Raw records:
= = = = =
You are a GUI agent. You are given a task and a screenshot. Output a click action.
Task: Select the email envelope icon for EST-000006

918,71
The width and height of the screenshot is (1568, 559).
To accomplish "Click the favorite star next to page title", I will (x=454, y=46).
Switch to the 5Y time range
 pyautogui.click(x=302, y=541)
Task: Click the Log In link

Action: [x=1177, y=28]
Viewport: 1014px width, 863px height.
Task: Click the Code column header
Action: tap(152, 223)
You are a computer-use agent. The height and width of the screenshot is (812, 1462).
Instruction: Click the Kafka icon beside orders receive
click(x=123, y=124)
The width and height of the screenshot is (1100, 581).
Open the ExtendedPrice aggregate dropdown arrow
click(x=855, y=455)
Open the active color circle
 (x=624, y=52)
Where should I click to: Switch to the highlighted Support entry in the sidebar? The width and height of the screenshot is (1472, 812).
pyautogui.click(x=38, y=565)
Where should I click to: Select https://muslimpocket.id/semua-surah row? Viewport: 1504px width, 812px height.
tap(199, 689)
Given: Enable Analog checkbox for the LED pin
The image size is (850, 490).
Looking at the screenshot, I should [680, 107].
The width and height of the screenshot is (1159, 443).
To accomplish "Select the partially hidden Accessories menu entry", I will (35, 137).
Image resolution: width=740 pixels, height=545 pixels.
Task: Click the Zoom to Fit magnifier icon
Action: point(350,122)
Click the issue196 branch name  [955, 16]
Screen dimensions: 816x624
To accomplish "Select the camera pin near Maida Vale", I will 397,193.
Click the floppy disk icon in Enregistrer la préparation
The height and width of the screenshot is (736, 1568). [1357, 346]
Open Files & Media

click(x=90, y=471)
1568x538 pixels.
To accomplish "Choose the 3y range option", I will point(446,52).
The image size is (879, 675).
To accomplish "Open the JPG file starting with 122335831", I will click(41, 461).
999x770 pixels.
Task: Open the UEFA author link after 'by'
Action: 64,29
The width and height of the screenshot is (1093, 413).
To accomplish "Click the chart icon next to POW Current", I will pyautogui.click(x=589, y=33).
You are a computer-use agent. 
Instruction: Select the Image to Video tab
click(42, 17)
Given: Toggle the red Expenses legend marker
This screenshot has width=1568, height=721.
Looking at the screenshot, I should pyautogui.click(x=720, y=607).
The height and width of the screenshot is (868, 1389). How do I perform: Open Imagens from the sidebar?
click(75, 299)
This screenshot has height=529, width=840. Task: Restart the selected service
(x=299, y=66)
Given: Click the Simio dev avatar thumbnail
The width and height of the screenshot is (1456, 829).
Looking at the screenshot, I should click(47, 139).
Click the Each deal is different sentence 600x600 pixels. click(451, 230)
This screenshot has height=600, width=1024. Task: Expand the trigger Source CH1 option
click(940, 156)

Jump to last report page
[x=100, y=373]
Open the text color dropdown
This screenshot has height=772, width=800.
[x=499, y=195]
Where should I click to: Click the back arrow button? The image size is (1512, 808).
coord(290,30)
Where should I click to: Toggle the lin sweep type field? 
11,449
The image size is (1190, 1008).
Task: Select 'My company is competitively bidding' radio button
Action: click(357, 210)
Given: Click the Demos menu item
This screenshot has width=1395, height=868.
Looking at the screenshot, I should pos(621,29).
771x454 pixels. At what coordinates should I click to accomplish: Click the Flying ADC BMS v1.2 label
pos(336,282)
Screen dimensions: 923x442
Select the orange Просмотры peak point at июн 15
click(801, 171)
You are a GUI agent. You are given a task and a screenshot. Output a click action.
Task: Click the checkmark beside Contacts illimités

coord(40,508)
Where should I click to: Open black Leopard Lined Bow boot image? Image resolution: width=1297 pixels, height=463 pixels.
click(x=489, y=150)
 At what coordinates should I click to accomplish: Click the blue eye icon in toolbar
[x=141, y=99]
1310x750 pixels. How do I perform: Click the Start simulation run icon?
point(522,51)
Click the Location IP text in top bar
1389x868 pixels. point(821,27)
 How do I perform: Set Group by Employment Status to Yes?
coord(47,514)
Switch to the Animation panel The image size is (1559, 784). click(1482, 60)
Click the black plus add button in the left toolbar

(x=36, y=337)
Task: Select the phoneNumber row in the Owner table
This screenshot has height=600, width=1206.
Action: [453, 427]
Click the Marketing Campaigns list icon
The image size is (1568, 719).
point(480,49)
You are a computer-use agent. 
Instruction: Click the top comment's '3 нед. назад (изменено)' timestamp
= = = = =
Update the lines from the line containing "Switch to the 5Y time range" through the line containing "click(x=855, y=455)" by replacing "Kafka" with "RabbitMQ", and leave everything else unchanged. Return only those lines.

**Written solution**
Switch to the 5Y time range
 pyautogui.click(x=302, y=541)
Task: Click the Log In link

Action: [x=1177, y=28]
Viewport: 1014px width, 863px height.
Task: Click the Code column header
Action: tap(152, 223)
You are a computer-use agent. The height and width of the screenshot is (812, 1462).
Instruction: Click the RabbitMQ icon beside orders receive
click(x=123, y=124)
The width and height of the screenshot is (1100, 581).
Open the ExtendedPrice aggregate dropdown arrow
click(x=855, y=455)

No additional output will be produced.